SOURCE:
======

105. Continents Adrift. No credit granted to those who have completed or are enrolled in GS 205. (1). (NS).

In this one-credit course we will explore the mobility of the continents and oceans in present and past times. The goals of this course are to present the most exciting recent developments in the earth sciences, a unifying concept that explains ocean evolution, mountain building, earthquakes and volcanoes. Conceptual and factual material will be used to explain the principles of plate tectonics and the dynamics of the solid earth. No special background is needed. Evaluation is based on final exams. Cost:1 WL:4 (Stamatakos)

107. Volcanoes and Earthquakes. No credit granted to those who have completed or are enrolled in GS 205 or 271. (1). (NS).

The course is a study of the earth in action and includes the following topics: geography of earthquakes and volcanoes; catastrophic events in historic times; size and frequency of occurrence of earthquakes and volcanic eruptions; the products of volcanism; volcanic rocks; volcanic activity through geologic time; volcanic exhalations and the evolution of the earth's atmosphere and oceans; relationship of earthquakes and volcanoes to plate tectonics and the internal dynamics of the earth; volcanism and geothermal energy; manmade earthquakes; and earthquake prediction and control. Instruction by lecture, evaluation on basis of final exam. Cost:$0 WL:1 (Lange)

111. Climate and Mankind. No credit granted to those who have completed or are enrolled in GS 201 or 275. (1). (NS).

The intent of GS 111 is to give a heightened awareness to students of the nature and fragility of the Earth's climate, and how changes in climate have affected past civilizations and may affect our future. Course topics will include: a description of the climate systems of the Earth, the atmosphere, oceans and polar ice caps; the information we gather to understand the history of those systems; how changes in climate have affected past civilizations, and what may happen to the planet if the predicted "Greenhouse Effect - Global Warming" finally arrives. Cost:1 WL:4 (O'Neil)

114. The Elements. High School math, physics, and chemistry. (1). (NS).

This lecture course introduces the origin, abundance and distribution of the elements in the solar system. It is intended for students with an interest in science. The topics include: a review of the periodic table of the elements; stellar evolution and synthesis of the elements; nuclear properties and their relation to the abundance of the elements and their isotopes; chemical properties and their relation to the distribution of the elements in planets and in different reservoirs of a planet. Prerequisites: high school math, physics and chemistry. Evaluation on the basis of a final exam. Cost:2 (Zhang)

======

ENTRIES SUPPLIED:
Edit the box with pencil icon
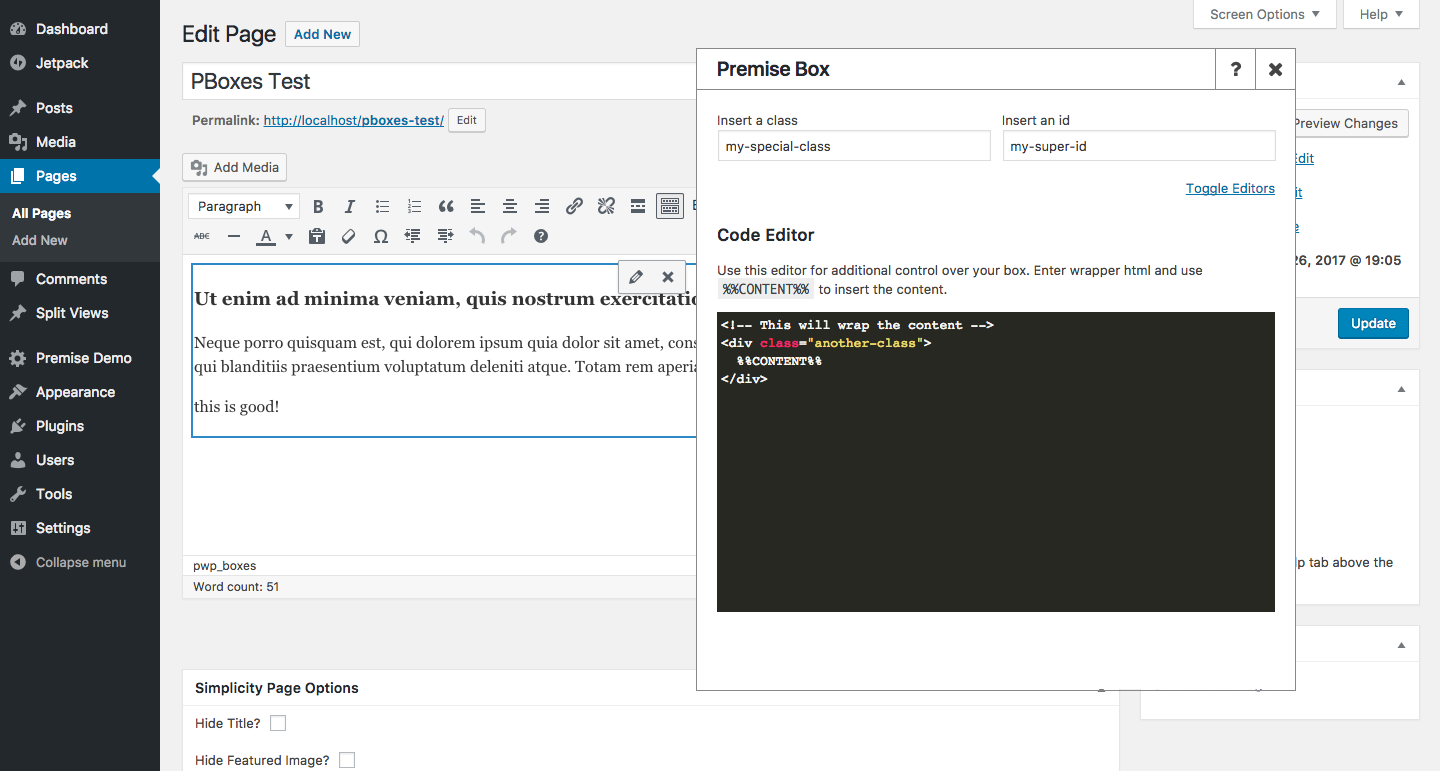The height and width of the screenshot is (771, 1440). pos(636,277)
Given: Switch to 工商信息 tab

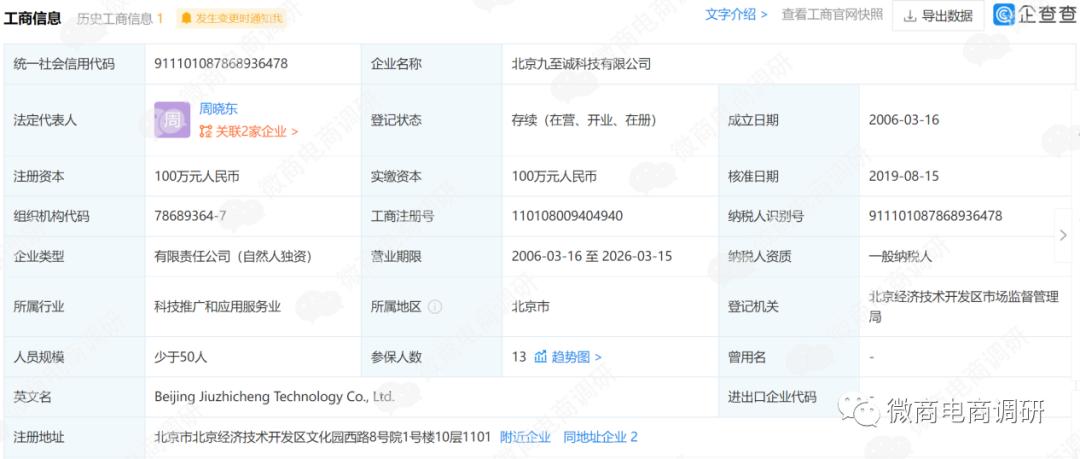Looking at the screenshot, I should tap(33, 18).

======

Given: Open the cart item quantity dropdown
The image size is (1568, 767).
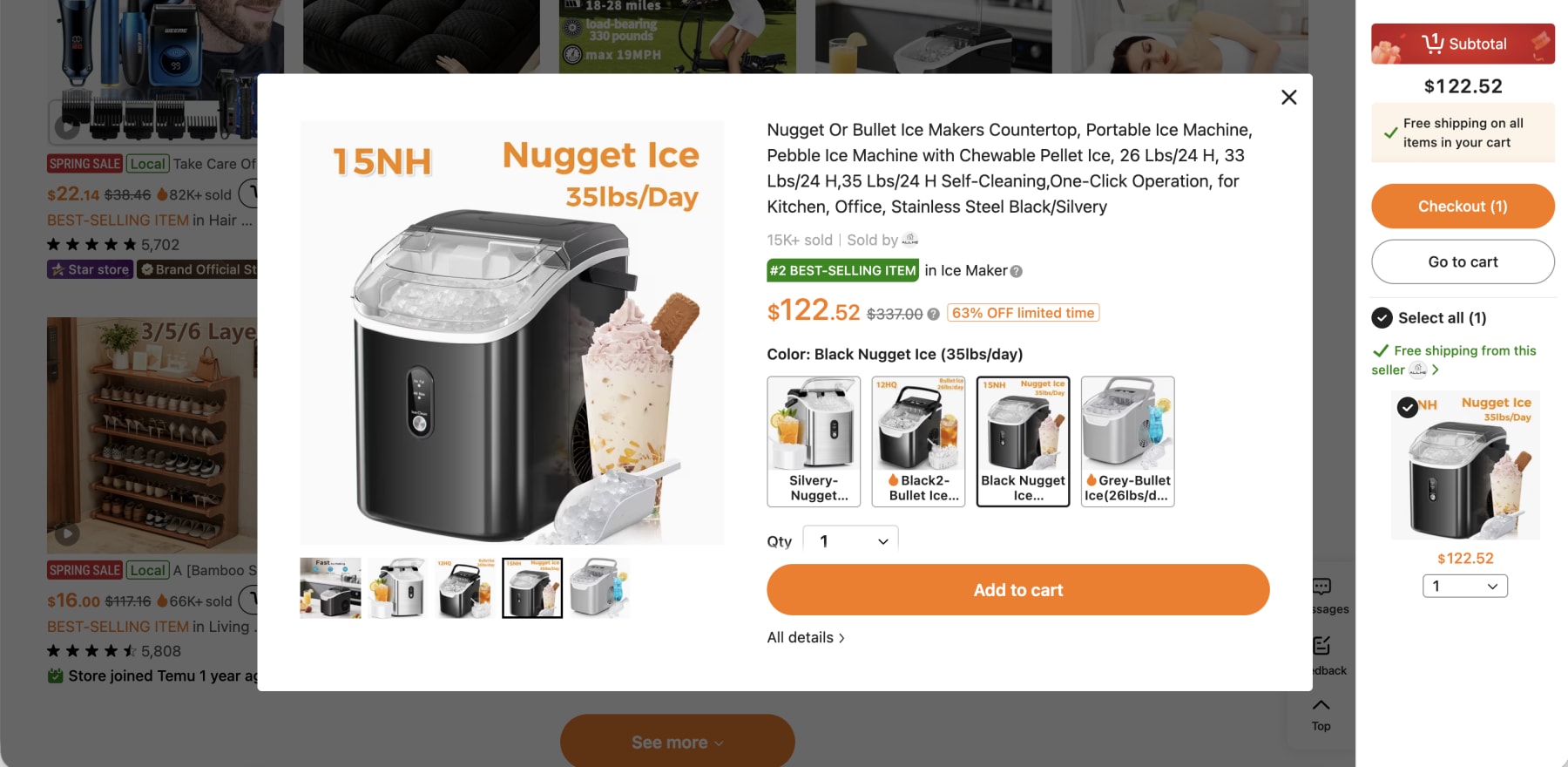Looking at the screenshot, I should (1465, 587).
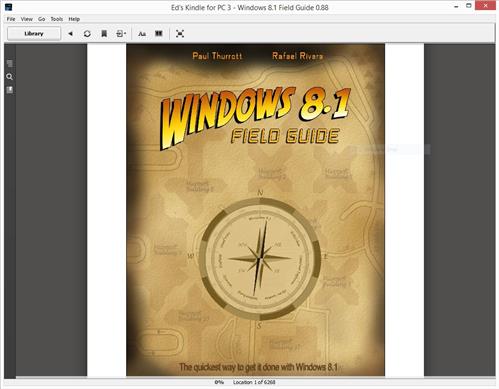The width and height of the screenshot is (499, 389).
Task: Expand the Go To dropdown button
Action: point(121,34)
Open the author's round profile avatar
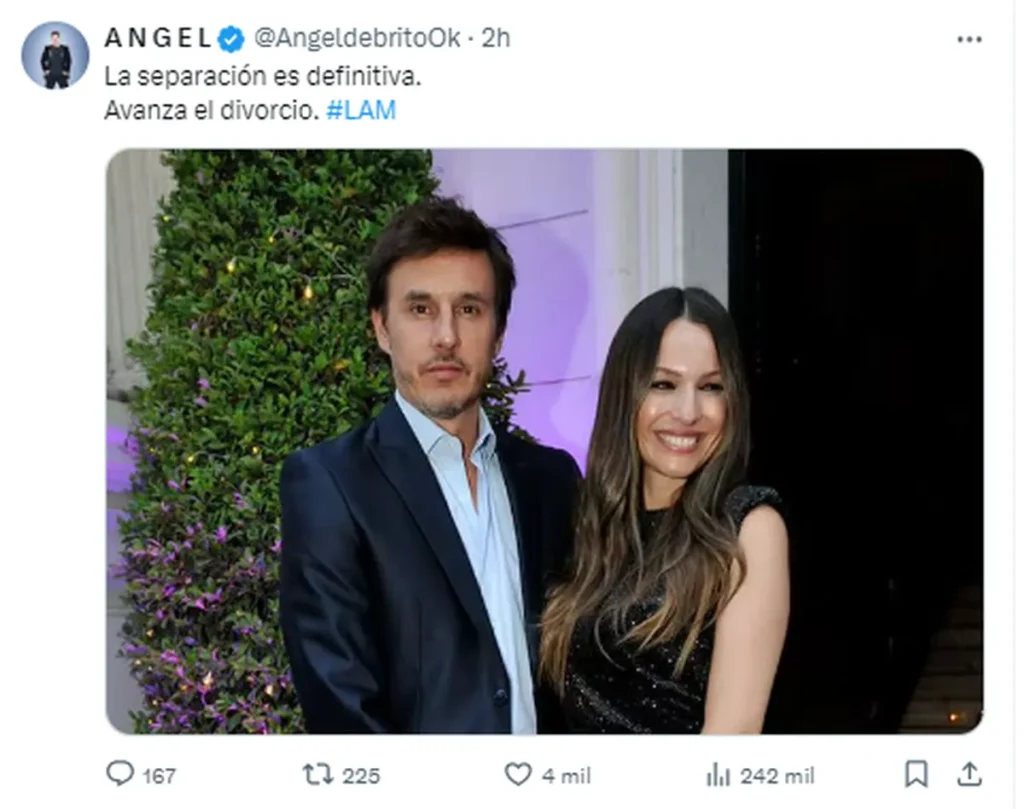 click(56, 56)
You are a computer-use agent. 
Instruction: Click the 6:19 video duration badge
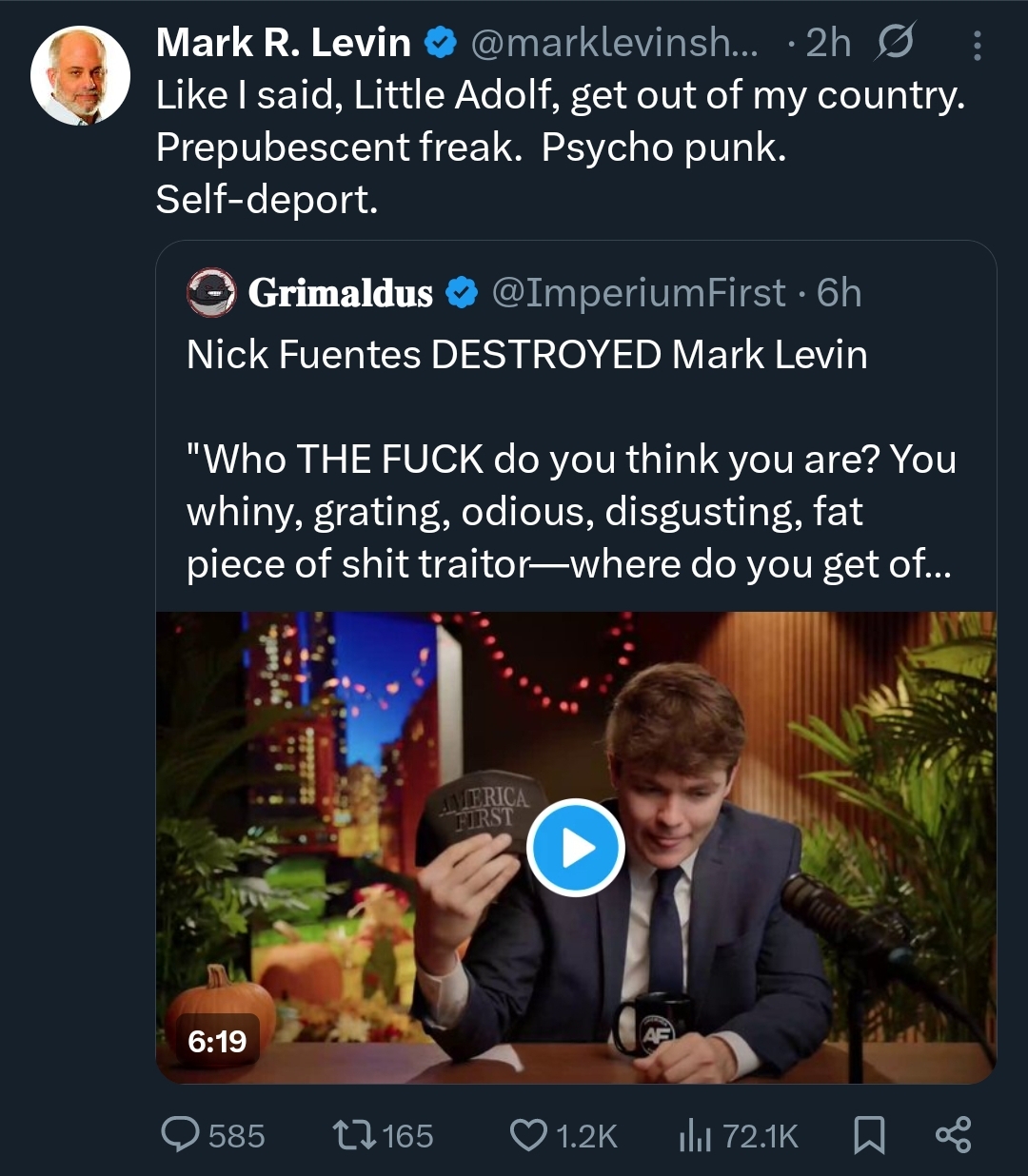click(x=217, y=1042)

======

TASK INSTRUCTIONS: Extract the part of the course catalog between "The course is" and "Cost:$0 WL:1 (Lange)", inclusive. Rely on the course catalog alone and not on the data.

SOLUTION TO THIS TASK:
The course is a study of the earth in action and includes the following topics: geography of earthquakes and volcanoes; catastrophic events in historic times; size and frequency of occurrence of earthquakes and volcanic eruptions; the products of volcanism; volcanic rocks; volcanic activity through geologic time; volcanic exhalations and the evolution of the earth's atmosphere and oceans; relationship of earthquakes and volcanoes to plate tectonics and the internal dynamics of the earth; volcanism and geothermal energy; manmade earthquakes; and earthquake prediction and control. Instruction by lecture, evaluation on basis of final exam. Cost:$0 WL:1 (Lange)